つまり、スタートアップ側が多くの金を必要としない、一方でVCの競争環境は激化している。
ではこれはVCの危機か? これに対してサスターは以下の理由において楽観論を示した。
第一に、インターネット利用者数の増加
第二に、インターネットスピードがさらに速くなっている事
これらに加え、シリコンバレー以外の地域にスタートアップが広がっている事も踏まえ、スタートアップの市場がまだまだ広がるため、VCの投資チャンスはむしろ広がっていく、という議論を、
「It’s Morning in Venture Capital 」と題したプレゼンテーションによって繰り広げた。
Josh Kopelman, Partner, First Round Capital
ファーストラウンドキャピタルのジョシュコープルマンは、自らNASDAQ上場やebayへの会社売却などの経歴をもつ起業家としての経験から、 「いかにポートフォリオ企業(ファンドの投資先企業)を手助けするか」に心血を注いでいると語った。
「伝統的なVCは、複数のポートフォリオに投資している事を利用し、投資先A社で得た知見を他の投資先B社に転用する、B社のそれをC社に、といったやり方で経営支援を行ってきた。パターンマッチングと言われる事もしばしばであるその手法は、もはや十分ではない」 として、
「むしろ、ファウンダーは同じ悩みをもつ経営者や、経験豊富な起業家や支援者のネットワークにダイレクトに参加したほうが、よりたくさんの情報へアクセスできるし、有益なインプットが与えらえる」
そのような理由から、ファーストラウンドキャピタルでは、経営者とメンターによる独自の、キュレートされた人々によるクローズドなコミュニティを形成・運営している。
また同時に、CEOサミットやCTOサミットといったワークショップも積極的に行い、経営者の技能向上支援に努めている。
この点に関しては、後に登場するアンドリーセンホロヴィッツも同様に注力していると語っていた。
この「スーパーハンズオンの経営支援」は、昨今のVCのトレンドといって良いだろう。
Fred Wilson Managing Partner, Union Square Ventures
ユニオンスクウェアベンチャーズは、米国東海岸を代表するVCとしてその名をとどろかせており、TumblrやKickstarterなどニューヨークベースの著名スタートアップへの投資を数多く手掛けている。
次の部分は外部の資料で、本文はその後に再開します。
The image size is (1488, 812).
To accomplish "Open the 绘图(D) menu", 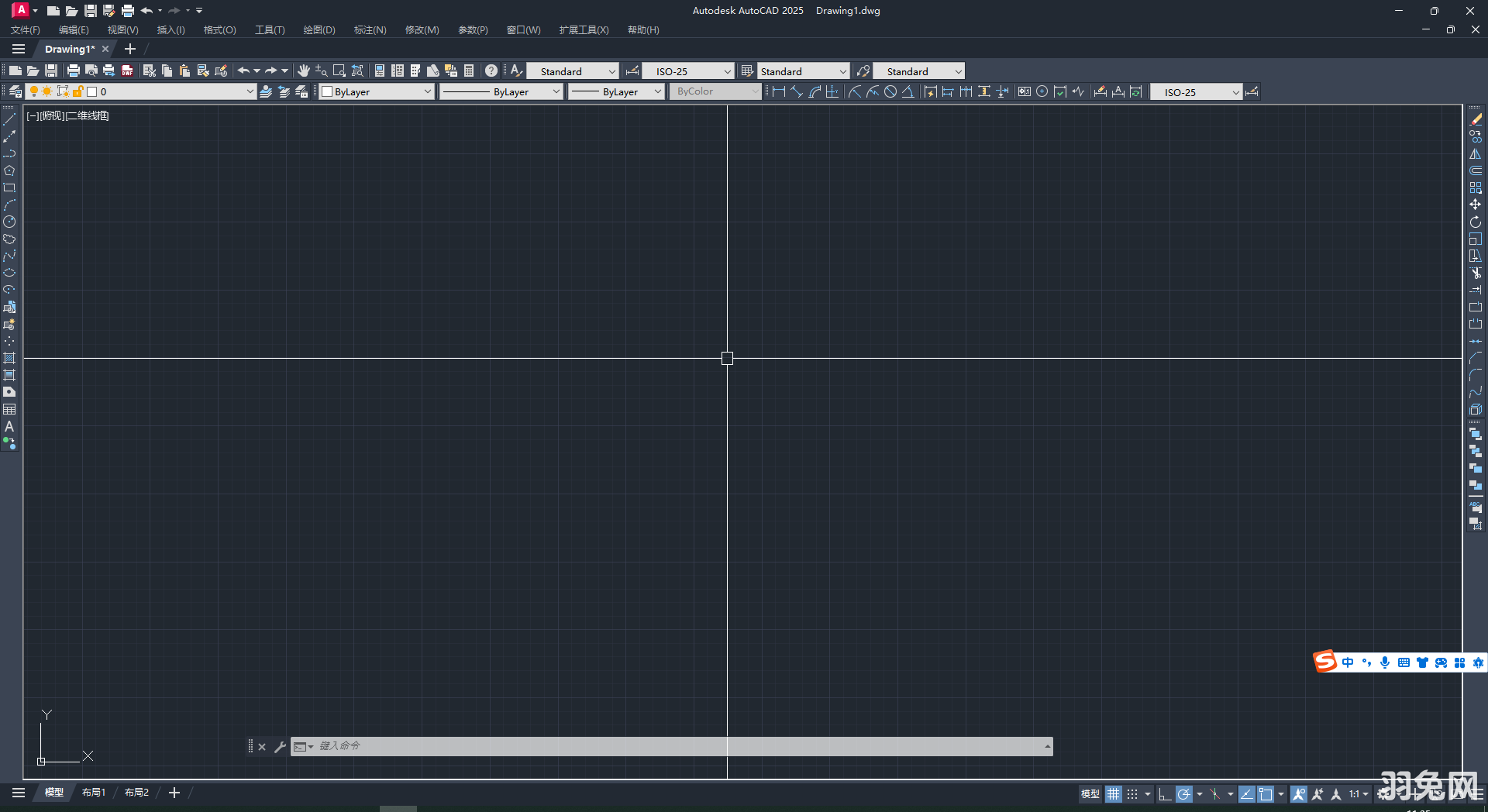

昨今のニューヨークにおけるスタートアップシーンの盛り上がりの立役者の一人といって良いだろう。
それを象徴するがごとく、マネージングパートナーのフレッドウィルソンは、サンフランシスコで開催された本カンファレンスに一人ニューヨークからSkypeで参加した。
ニューヨークという特殊性について問われた際のウィルソンの返答はこうだった。
ニューヨークはシリコンバレーの30年遅れくらいと、いつも考えるようにしている。
スタートアップが集積しているとエコチェーンが生まれて次の世代にお金や人材がまわっていくわけだが、シリコンバレーはいま7世代くらい目ではないか? 以前の世代の金や人が、数百のスタートアップに連鎖している。 それに対して、ニューヨークは最初の大成功であったダブルクリックからカウントして、まだ3世代目くらいだ。今後それが連鎖していき乗数的にスタートアップのすそ野が広がってくるであろう。
これは今の東京にも当てはまる議論であろうし、その他の新興国の近未来にとっても、示唆に富む考察だ。
Marc Andreessen Co-founder and Partner, Andreessen Horowitz
本イベントの目玉スピーカーは、冒頭のポールグレアムと並んでこのマークアンドリーセンである。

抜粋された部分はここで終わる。